YOUR GOAL - Please rewrite the items from the line with "Where should I click to: Open" through the end of the items, changing "Instruction" to "Goal" and keeping everything else the same. Leave the pictures out.

INFORMATION SUPPLIED -
• • • • •

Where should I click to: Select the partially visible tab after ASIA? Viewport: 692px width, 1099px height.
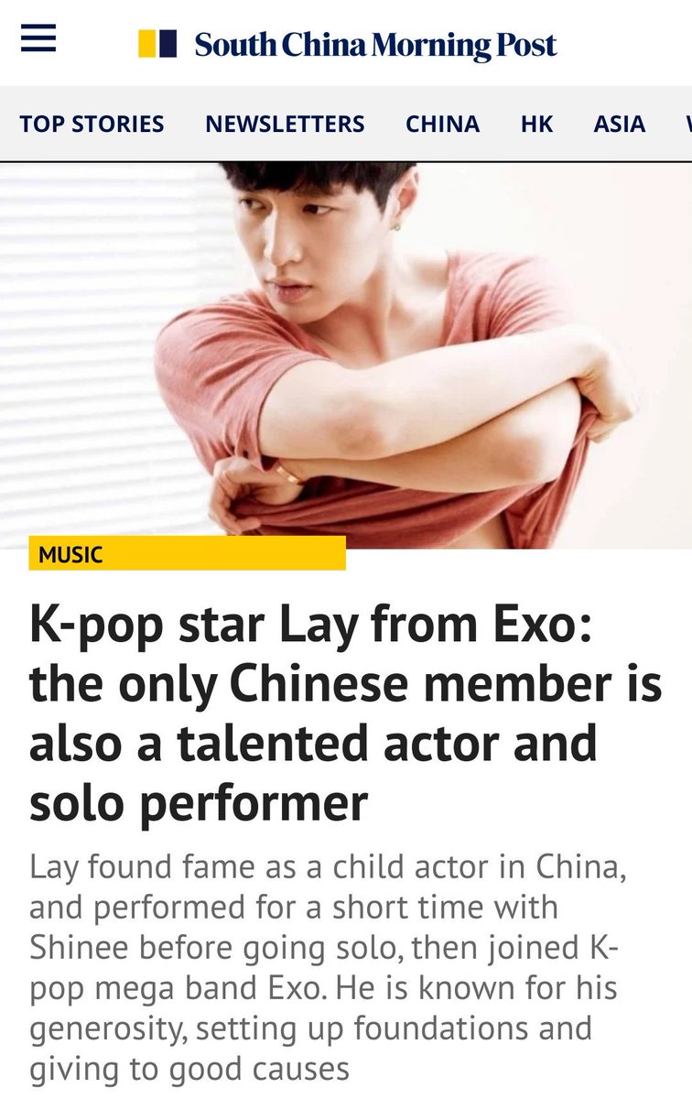tap(687, 124)
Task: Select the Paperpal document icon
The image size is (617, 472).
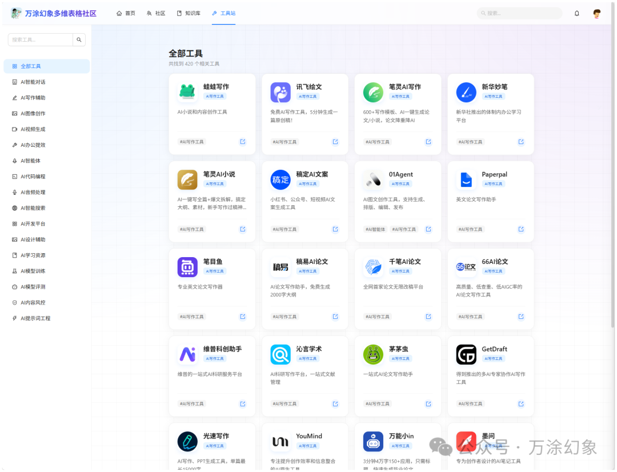Action: click(466, 179)
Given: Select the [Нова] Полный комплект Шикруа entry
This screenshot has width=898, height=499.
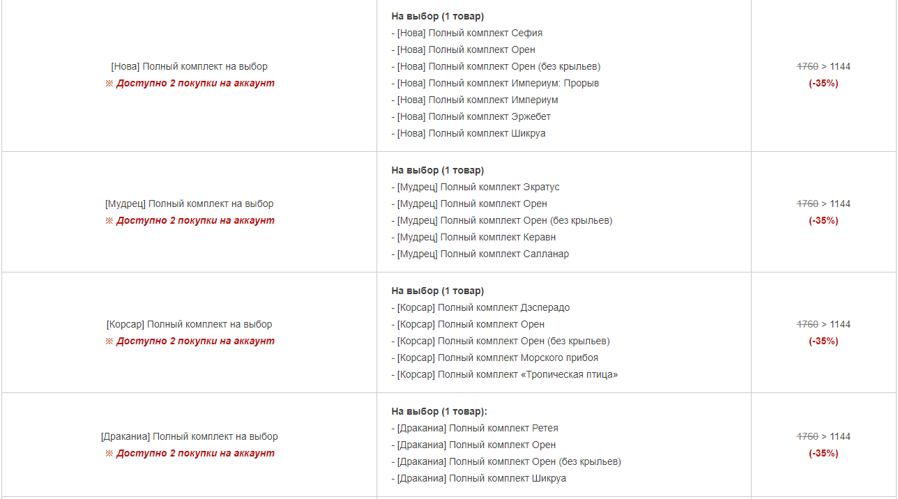Looking at the screenshot, I should (x=469, y=133).
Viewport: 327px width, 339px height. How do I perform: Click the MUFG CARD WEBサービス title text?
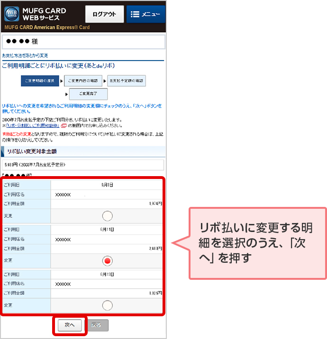46,14
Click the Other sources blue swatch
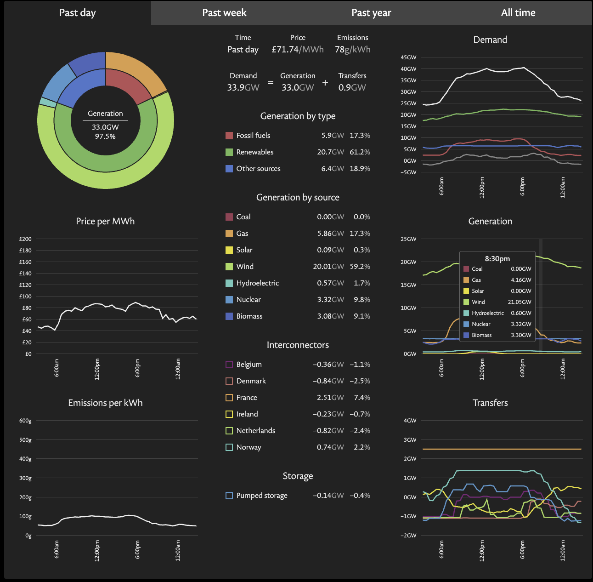This screenshot has height=582, width=593. (229, 169)
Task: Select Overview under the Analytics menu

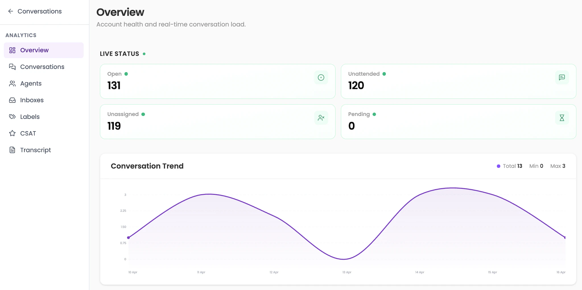Action: [34, 50]
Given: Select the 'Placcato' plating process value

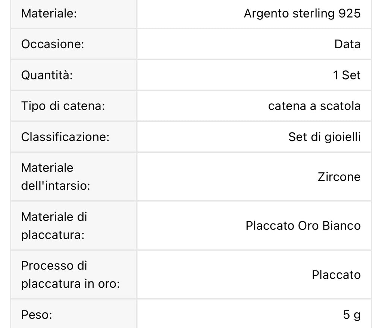Looking at the screenshot, I should click(336, 275).
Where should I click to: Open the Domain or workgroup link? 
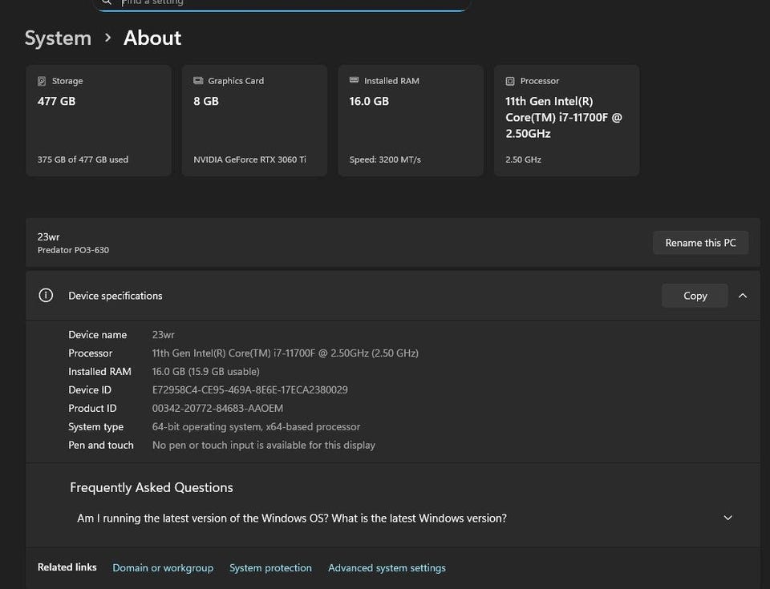click(x=163, y=568)
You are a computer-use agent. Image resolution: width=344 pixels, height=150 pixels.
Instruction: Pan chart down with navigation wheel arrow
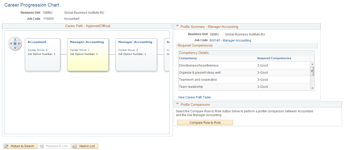click(15, 48)
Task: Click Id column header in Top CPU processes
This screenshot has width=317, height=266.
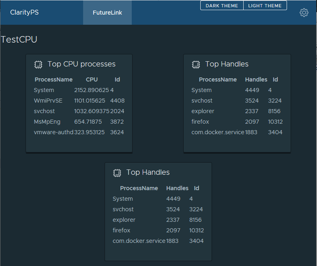Action: click(x=117, y=79)
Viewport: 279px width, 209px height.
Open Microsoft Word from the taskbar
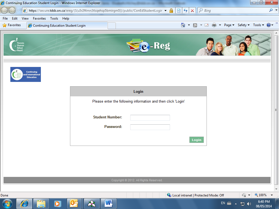pyautogui.click(x=108, y=203)
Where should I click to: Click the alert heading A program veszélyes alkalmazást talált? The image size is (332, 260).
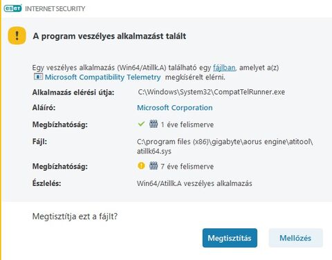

• • • • •

FULL SOLUTION -
Where should I click to: Open the Domain or workgroup link? 
click(x=163, y=568)
You are a computer-use agent. Image resolution: width=344 pixels, height=150 pixels.
Goal: Pan chart down with navigation wheel arrow
click(15, 48)
Task: Click Id column header in Top CPU processes
This screenshot has width=317, height=266.
Action: click(x=117, y=79)
Viewport: 279px width, 209px height.
Open Microsoft Word from the taskbar
pyautogui.click(x=108, y=203)
Where should I click to: Click the alert heading A program veszélyes alkalmazást talált? The image size is (332, 260).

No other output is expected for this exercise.